Markov chains are fairly modular, so we could increase the chain’s magnitude to a third order or beyond. Meaning, instead of tracking a 2 note sequence and saving every note the immediately follows it, we’ll track a 3 or  a 4 or an X note sequence. The higher magnitude, the greater the likelihood that the new generation will follow the structure of the original pieces and/or pick smarter (more cohesive) note choices based on the probabilities.

I believe this project puts an easy to understand perspective on the links between mathematical probabilistic structures and the abstract concept of artistry. The next steps for a project like this would be to find ways to automate other aspects of music. In this example, we have a melody, but it lacks rhythm, harmony, accompaniment, and so on. A harmonic element is actually fairly simple. Just adding arbitrary numbers to a second MIDI output channel would create harmony no matter how dissonant. The most interesting element, however, is rhythm.

It is certainly probably to devise a second markov chain model that generates rhythm rather than melody. The time between notes would be our tracked element and, again, we’d use probabilities to ascertain how long the program should wait before playing the next note. This dead space in between notes is, generally, what constitutes a valid rhythm. However, I think better rhythm analysis would be based upon pattern matching.

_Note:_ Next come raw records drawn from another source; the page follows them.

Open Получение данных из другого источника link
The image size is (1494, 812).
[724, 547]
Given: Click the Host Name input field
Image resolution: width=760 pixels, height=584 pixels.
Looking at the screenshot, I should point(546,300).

In music theory, there is the term ‘motif’ which describes the smallest part of recognisable, repeatable, music within a larger piece. To lengthen a piece, a composer will often take this motif, be it a melody, a rhythm, or both, and play with it in different ways. Rhythmically, this could mean reversing the motif, speeding it up, slowing it down, playing half of it, etc…This is what I’d like the focus on for rhythm as to add a bit of groundedness to the chaotic melody. I’d like to find the smallest possible (within reason, certainly not a single note)  repeated pattern and identify that. If I can identify one, then I don’t need to care about any other rhythmic phrases in the piece. With a rhythmic motif that I could reverse, double, change, or what have you, I could add an extra layer of cohesiveness. The constantly generated melody would be grounded by the repetitious, ever changing, yet familiar rhythm.